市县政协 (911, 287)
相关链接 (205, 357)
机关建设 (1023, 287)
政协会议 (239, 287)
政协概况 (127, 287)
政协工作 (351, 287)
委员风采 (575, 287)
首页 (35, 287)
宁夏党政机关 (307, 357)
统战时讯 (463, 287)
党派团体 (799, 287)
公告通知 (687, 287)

▶ _DIRECTIONS FOR THIS TASK_:
Please repeat the entries word for word, starting with the line that contains "机关建设 (1023, 287)" and going on through the final entry, with both of those lines included.

▶ _FINAL ANSWER_:
机关建设 (1023, 287)
政协会议 (239, 287)
政协概况 (127, 287)
政协工作 (351, 287)
委员风采 (575, 287)
首页 (35, 287)
宁夏党政机关 (307, 357)
统战时讯 (463, 287)
党派团体 (799, 287)
公告通知 (687, 287)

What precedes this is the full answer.